LAHAINA - The direct economic impact of the EA Sports Maui Invitational NCAA men's basketball tournament, now in its 26th year here, is routinely estimated at about $8 million.
That includes hotel rooms, rental cars, restaurants, bar tabs, boogie boards, macadamia nuts, Spam musubi, shave ice. It's a very nice bump during the Thanksgiving holiday week, especially in this anemic economic environment, said Maui Hotel & Lodging Association Executive Director Carol Reimann.
But the real impact goes way beyond that, tourism, government and business leaders said of the Grade-A tourney that starts Monday and culminates Wednesday evening at the Lahaina Civic Center.
The Maui News / MATTHEW THAYER photo
A packed house at the Lahaina Civic Center watches Duke battle Princeton in a Maui Invitational first-round game in 2007. Maui tourism officials said the tournament provides priceless publicity, including 24 hours of coverage on ESPN networks or channels.
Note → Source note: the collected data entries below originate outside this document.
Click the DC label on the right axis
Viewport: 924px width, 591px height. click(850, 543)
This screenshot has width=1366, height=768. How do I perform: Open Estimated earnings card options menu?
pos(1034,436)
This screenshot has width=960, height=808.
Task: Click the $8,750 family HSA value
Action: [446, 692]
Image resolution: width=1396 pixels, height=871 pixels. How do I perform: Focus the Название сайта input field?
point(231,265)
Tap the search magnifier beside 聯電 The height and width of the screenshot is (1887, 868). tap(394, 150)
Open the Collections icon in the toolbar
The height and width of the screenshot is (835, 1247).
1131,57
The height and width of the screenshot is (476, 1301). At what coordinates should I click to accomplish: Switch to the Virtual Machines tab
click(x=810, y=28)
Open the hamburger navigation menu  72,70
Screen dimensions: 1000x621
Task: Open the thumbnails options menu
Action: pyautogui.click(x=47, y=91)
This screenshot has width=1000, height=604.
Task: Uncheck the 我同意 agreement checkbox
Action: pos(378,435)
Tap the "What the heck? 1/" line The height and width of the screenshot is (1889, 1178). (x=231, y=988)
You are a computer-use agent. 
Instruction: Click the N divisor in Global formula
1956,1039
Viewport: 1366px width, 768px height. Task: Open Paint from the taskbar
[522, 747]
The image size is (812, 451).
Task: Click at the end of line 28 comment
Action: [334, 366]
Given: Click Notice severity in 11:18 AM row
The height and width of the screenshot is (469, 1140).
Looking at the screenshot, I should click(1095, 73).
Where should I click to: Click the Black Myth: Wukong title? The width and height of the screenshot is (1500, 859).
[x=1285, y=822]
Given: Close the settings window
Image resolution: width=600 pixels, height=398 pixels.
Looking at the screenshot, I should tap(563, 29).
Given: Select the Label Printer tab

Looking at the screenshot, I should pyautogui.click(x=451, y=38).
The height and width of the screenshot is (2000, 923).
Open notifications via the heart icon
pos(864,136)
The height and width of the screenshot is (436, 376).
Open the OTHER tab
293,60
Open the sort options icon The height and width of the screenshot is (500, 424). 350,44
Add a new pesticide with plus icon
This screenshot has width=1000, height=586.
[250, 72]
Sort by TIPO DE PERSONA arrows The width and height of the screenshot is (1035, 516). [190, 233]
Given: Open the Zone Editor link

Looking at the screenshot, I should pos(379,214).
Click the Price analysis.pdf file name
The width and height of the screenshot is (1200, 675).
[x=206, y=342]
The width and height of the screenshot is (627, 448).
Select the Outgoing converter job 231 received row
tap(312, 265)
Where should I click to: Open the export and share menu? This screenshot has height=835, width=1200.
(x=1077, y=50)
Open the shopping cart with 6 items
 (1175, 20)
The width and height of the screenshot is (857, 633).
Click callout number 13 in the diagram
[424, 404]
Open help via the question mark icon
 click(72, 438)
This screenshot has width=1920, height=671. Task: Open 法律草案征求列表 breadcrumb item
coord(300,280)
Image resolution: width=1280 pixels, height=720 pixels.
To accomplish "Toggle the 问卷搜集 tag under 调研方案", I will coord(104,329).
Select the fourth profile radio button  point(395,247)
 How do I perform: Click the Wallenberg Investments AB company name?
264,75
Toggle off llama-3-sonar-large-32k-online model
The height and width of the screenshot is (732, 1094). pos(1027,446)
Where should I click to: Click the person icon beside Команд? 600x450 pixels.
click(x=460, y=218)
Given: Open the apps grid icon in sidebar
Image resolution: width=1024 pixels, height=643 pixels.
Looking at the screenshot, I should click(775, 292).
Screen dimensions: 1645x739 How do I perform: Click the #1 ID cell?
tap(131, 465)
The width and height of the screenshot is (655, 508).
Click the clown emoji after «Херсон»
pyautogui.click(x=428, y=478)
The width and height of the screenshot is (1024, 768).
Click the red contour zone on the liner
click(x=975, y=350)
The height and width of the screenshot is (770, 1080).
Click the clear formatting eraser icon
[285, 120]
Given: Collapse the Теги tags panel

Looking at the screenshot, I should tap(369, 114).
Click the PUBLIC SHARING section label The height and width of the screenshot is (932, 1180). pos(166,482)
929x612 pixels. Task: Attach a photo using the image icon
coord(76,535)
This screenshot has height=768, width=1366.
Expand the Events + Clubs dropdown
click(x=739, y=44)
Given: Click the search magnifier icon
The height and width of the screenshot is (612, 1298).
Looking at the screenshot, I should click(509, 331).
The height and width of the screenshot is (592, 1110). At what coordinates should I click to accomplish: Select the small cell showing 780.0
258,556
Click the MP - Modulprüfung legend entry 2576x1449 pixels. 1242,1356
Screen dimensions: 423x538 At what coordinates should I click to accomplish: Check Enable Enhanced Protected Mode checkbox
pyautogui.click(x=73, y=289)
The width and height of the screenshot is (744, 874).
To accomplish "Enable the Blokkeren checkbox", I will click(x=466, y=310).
The early-season tournament's value to Maui's tourism-based economy, especially when hotel occupancy rates are at near-record lows, is immeasurable, said Maui Tourism Bureau Executive Director Terryl Vencl. The tournament draws some of the most popular basketball programs in the country every year, which in turn draws in both fervent and casual college basketball fans.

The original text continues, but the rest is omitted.